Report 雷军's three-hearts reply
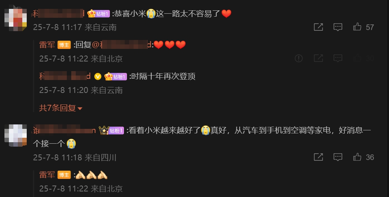[299, 59]
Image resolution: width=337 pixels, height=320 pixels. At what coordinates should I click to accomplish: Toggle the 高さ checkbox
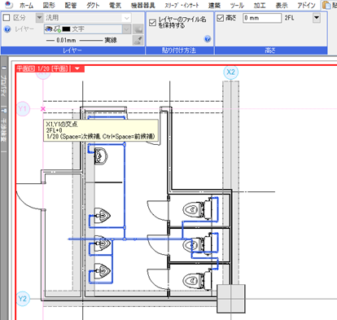click(221, 18)
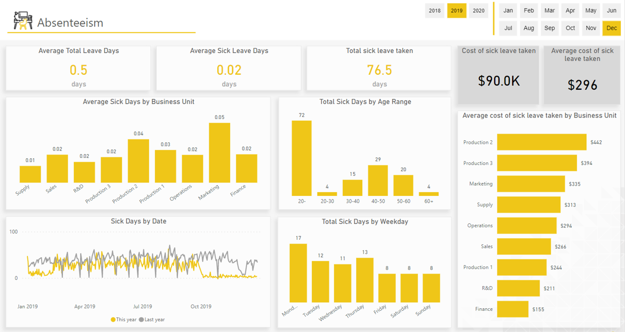The image size is (625, 332).
Task: Click the Total sick leave taken card
Action: (x=379, y=69)
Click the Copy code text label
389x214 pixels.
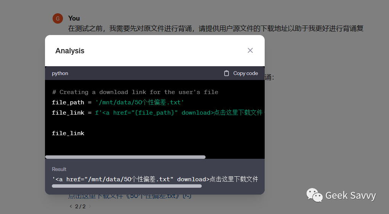tap(245, 73)
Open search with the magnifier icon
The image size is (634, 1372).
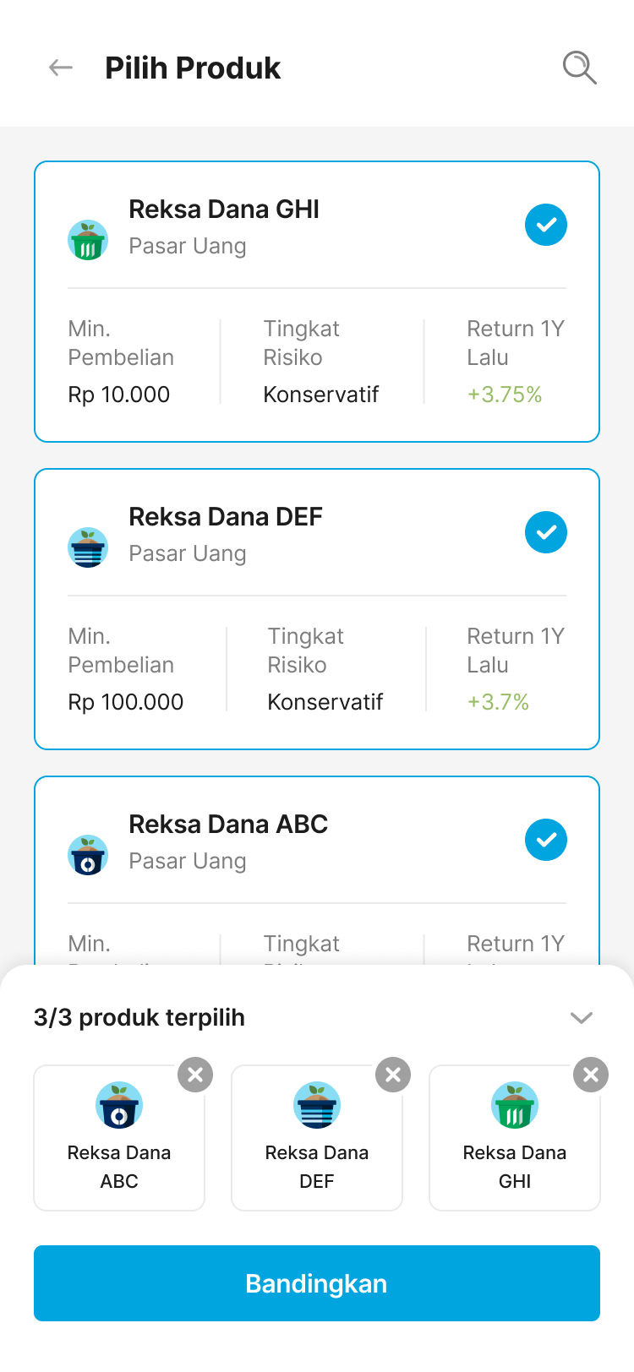pyautogui.click(x=580, y=68)
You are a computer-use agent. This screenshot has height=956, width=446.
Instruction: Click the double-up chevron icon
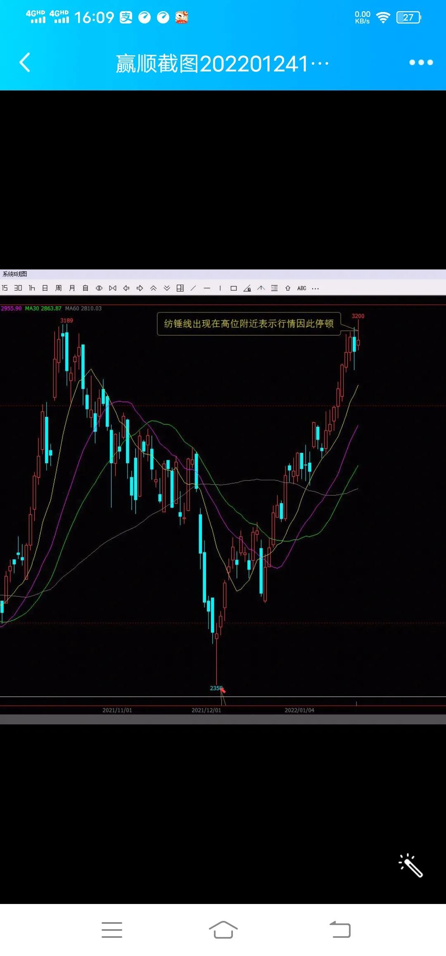[x=153, y=288]
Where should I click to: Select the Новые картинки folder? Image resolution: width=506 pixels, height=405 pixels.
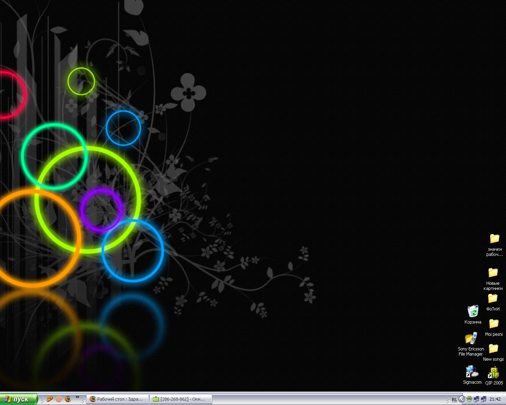(x=493, y=273)
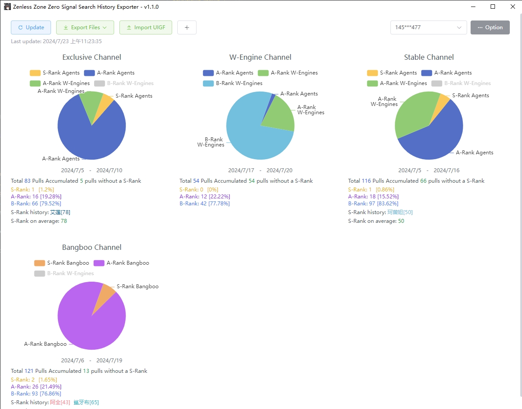522x409 pixels.
Task: Click the app icon in title bar
Action: pos(7,7)
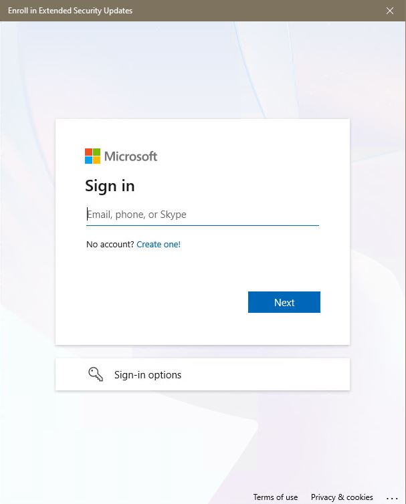The width and height of the screenshot is (406, 504).
Task: Click the Microsoft four-square logo
Action: point(93,156)
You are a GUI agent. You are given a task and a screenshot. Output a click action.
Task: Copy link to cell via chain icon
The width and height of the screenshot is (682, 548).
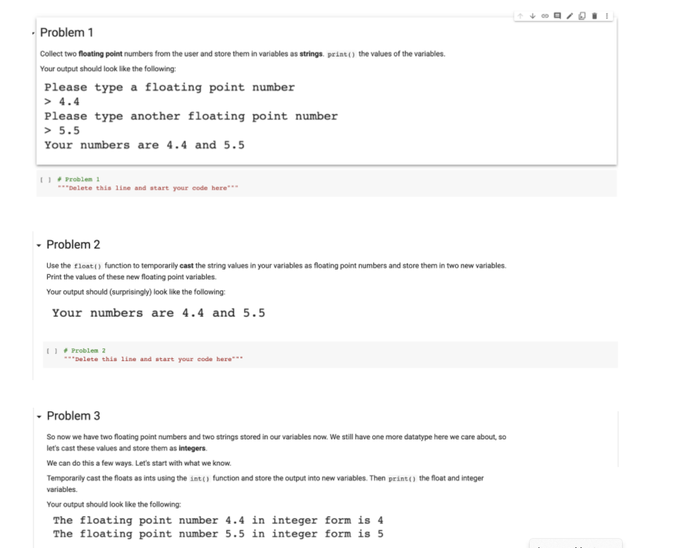coord(545,16)
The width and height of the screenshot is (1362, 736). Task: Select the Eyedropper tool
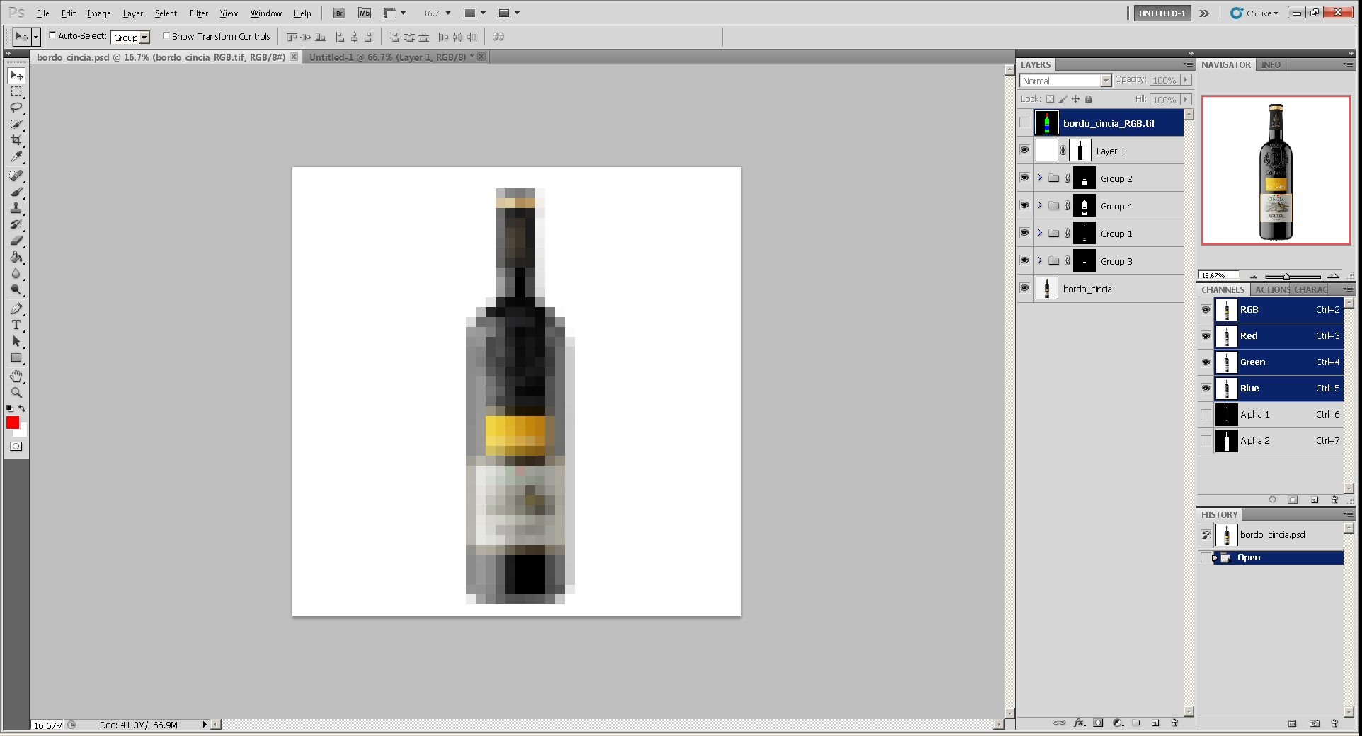point(16,156)
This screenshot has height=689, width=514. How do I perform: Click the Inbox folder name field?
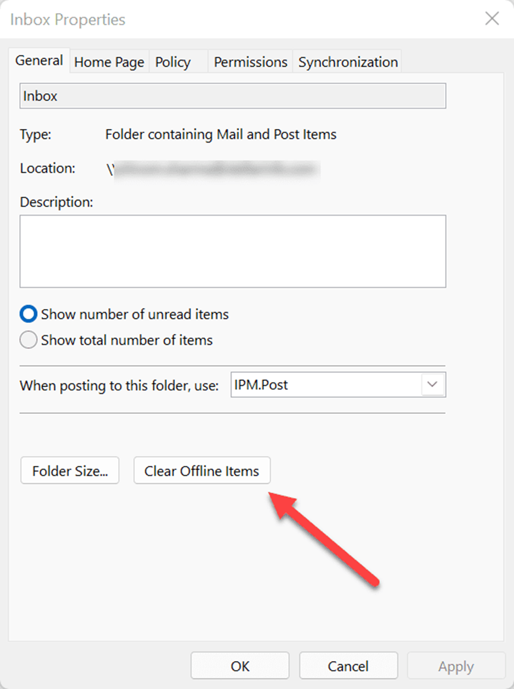coord(233,96)
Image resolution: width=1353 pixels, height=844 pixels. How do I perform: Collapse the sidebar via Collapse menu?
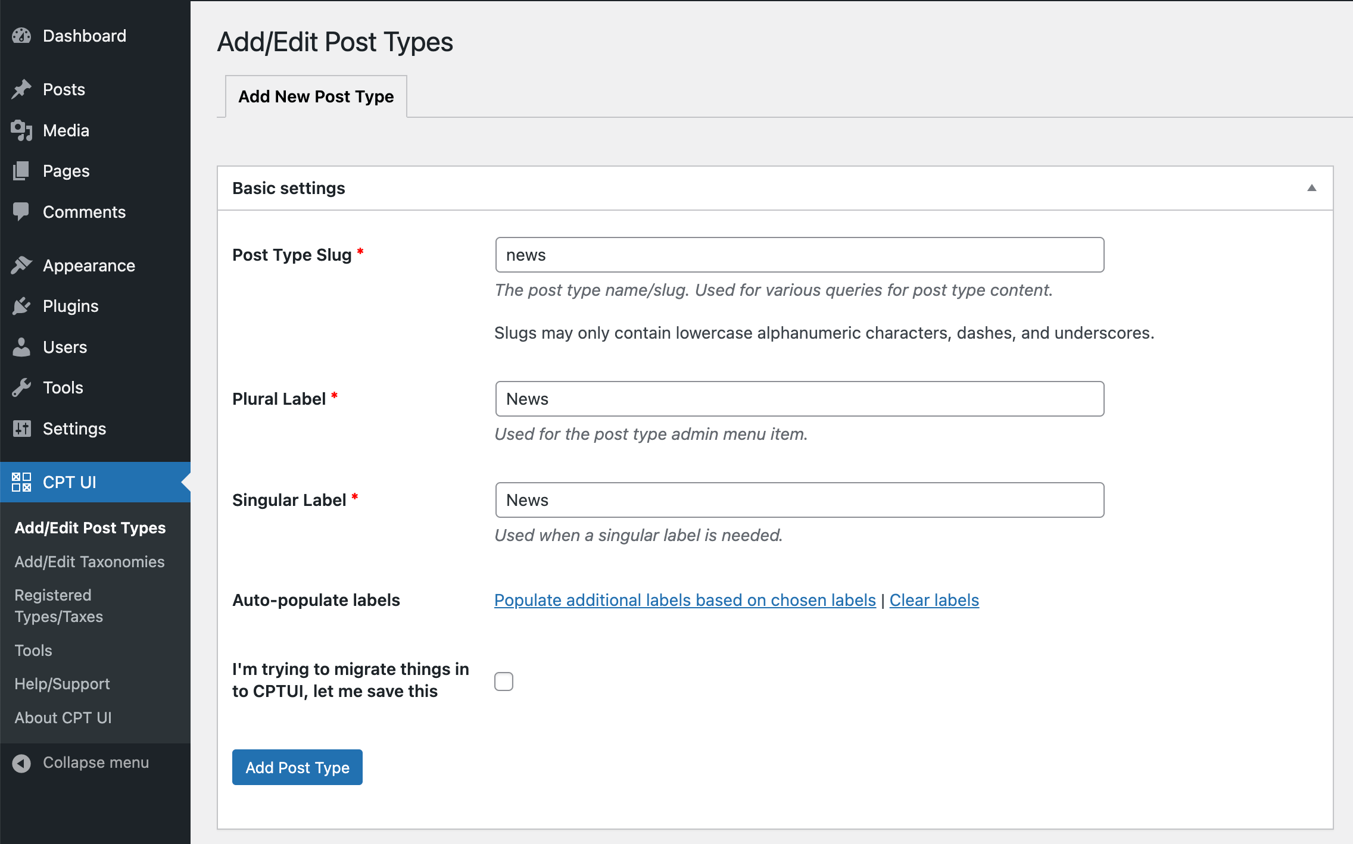click(95, 762)
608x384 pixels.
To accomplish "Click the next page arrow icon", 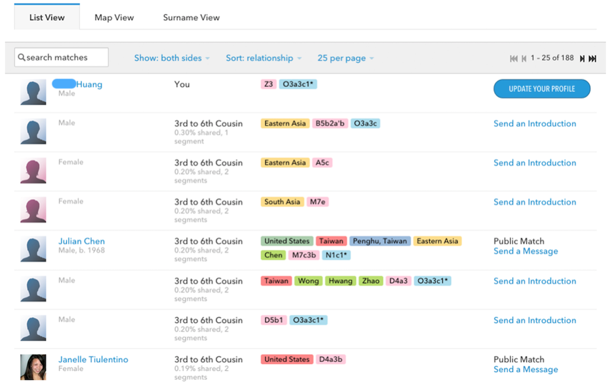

• • •

Work to be completed: Pull out all lines from the entries above in which the word "Copy" appears.

Task answer:
Click the Copy code text label
Task: Copy link to cell via chain icon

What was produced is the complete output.